Are the terms 'clan' and 'tribe' common in mathematics? In the book _'Vector Measures'_ by Dinculeanu, he starts the discussion by talking about "classes of sets", and introduces two pieces of terminology I've never seen before, and can't find any evidence of being used elsewhere. > A nonvoid class $\mathcal{C}$ of subsets of T is called a _clan_ if > > * $A-B\in\mathcal{C}$, for $A,B\in \mathcal{C}$ > > * $A\cup B\in \mathcal{C}$, for $A,B\in \mathcal{C}$ > > And > A nonvoid class $\mathcal{T}$ of subsets of T is called a _tribe_ if > > * $A-B\in\mathcal{C}$, for $A,B\in \mathcal{C}$ > > * $\cup^\infty_{i=1}A_i\in\mathcal{T}$ for every sequence $(A_i)$ of sets of $\mathcal{T}$ > > Now he does make a footnote that "clan" is also called a "ring, by Halmos", and that "tribe" is called (also by Halmos) a "$\sigma$-ring". But I'm curious, why these new, odd terms?
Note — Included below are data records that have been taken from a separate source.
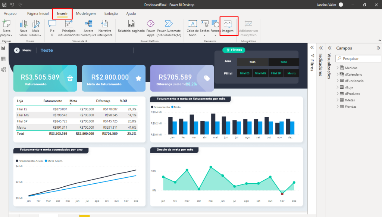Switch to the data table view icon

(3, 59)
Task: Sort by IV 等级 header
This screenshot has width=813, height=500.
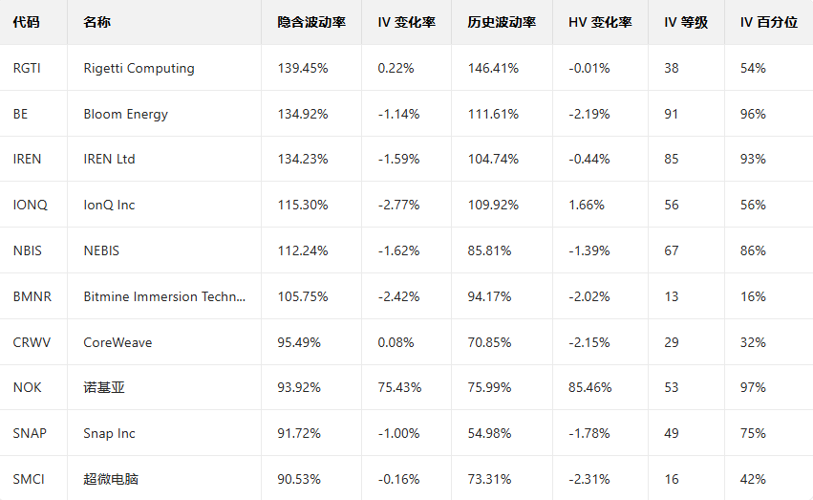Action: pyautogui.click(x=685, y=22)
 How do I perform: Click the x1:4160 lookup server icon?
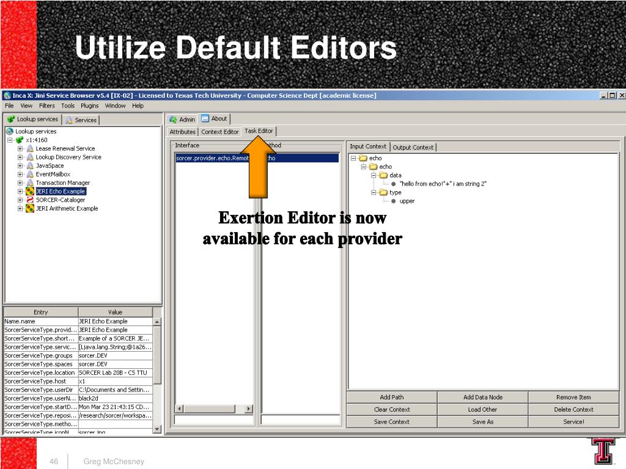[x=20, y=140]
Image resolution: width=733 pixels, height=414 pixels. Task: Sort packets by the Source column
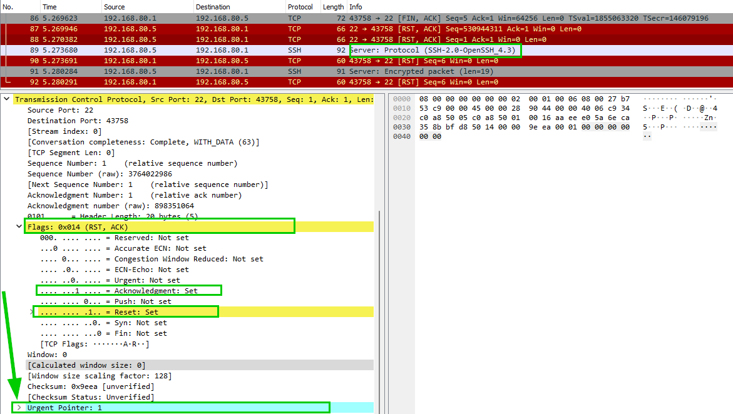pos(116,6)
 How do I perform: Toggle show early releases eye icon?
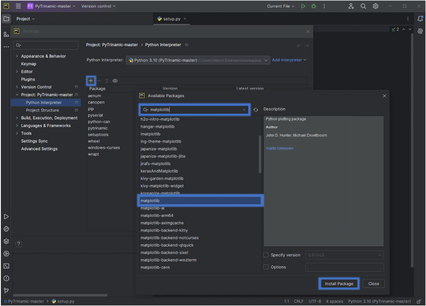(x=115, y=81)
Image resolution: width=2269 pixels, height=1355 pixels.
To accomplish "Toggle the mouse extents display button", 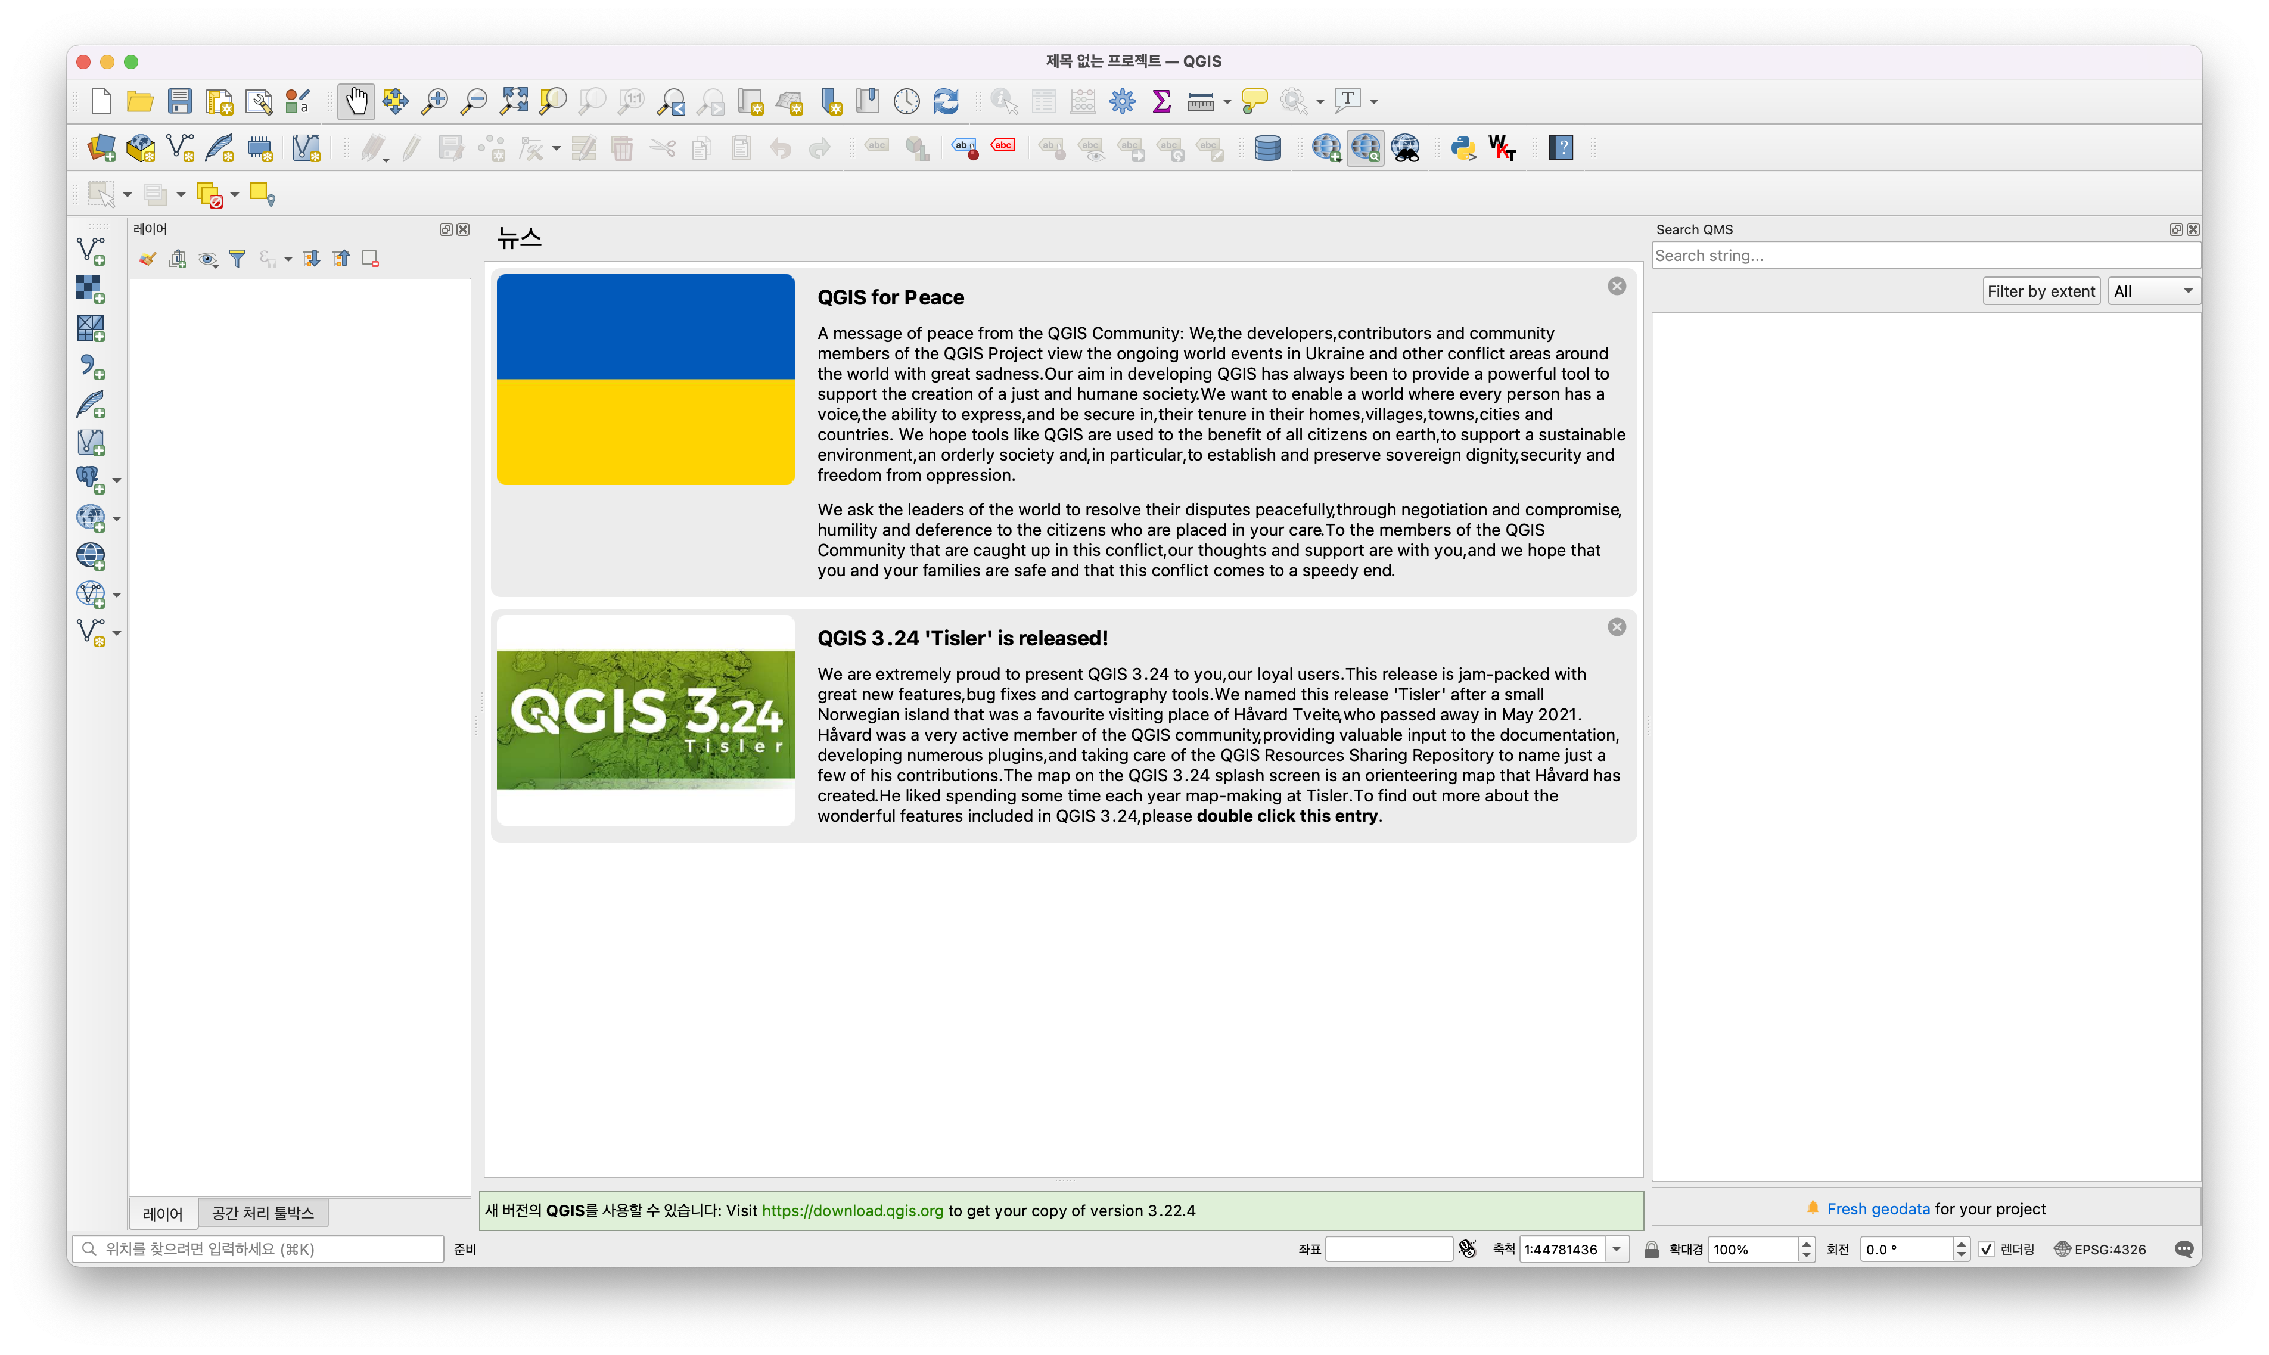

And are they used elsewhere commonly at all? Sorry, btw, of my latex is messed up. I'm on mobile.

They are not new terms. They are terms originally used in French. Even today we find some texts in French using those terms, although "ring" and "$\sigma$-ring" have became kind of international standard.